On the other hand, those shortcomings appear to proceed from a righteous, palpable anger — even horror — at the situation, at the way the world and its generalized establishments have failed the individuals whose lives he takes us into. And that anger or horror is worth something. David Simon is pissed, and getting pissed means you still hope for better. Only that kind of spluttery fire ever leads to any substantive progress or gets anyone’s worthwhile attention. You could see it in the newsroom bits of The Wire S5; a lot of people considered those plots overly didactic and bitter, and while I don’t disagree from an execution standpoint, it also looked to me like raging at the dying of the light — simplistic and heavy-handed though that story turned out, it’s Simon refusing to accept “well, things change” as an answer or explanation. “It is what it is” is, many times, the only response we can reasonably have, without losing our minds, to the way the world works us over, but now and then you have to decide that “what it is” is not good enough, and make some noise about the fact.
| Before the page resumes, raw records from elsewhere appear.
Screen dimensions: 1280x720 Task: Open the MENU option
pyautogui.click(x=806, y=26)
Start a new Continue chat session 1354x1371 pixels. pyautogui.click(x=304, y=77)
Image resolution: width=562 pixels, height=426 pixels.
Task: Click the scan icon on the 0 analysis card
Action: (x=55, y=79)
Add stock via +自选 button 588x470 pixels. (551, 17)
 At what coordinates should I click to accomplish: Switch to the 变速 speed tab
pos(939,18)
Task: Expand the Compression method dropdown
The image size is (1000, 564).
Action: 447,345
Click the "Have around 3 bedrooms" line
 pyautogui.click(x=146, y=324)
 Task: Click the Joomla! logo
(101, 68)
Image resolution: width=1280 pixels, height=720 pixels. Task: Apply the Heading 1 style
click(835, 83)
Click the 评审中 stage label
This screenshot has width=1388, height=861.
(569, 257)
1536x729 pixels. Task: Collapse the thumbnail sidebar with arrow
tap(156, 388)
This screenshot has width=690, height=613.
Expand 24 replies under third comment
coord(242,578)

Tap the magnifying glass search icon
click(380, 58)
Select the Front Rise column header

The orations on Baltimore’s social failures don’t quite work in The Corner — they aren’t utterly without merit, but they needed a sterner edit — but if they fail, it’s a noble failure, especially contrasted with my previous book entry, a story that suffered from the opposite of Simon’s overinvestment.
Tags: books TV
I’m a librarian who’s in LOVE with the Wire and all things Wire-related (just finished “Lush Life” by Richard Price solely because he wrote eps for the show–it was very good), and I was able to order both “The Corner” (which is sitting in my office waiting for me to read) and “Homicide” (which is downstairs on the new bookshelf, waiting for me to check it out) for our community college library collection. I can totally justify why they’re good additions to our collection because of their subject matter, and I get to throw a little love David Simon’s way at the same time. And I get first crack at them! It’s a win-win. Sometimes I love my job!
I am a social worker by trade. This morning we were in a meeting looking at RFP’s and the buzz words are youth initiatives. So we’re writing this thing up and I think “Are we doing the same program they did with street kids vs corner kids?” It’s hard because many of us start with good intentions, but have to play a numbers game to get funding.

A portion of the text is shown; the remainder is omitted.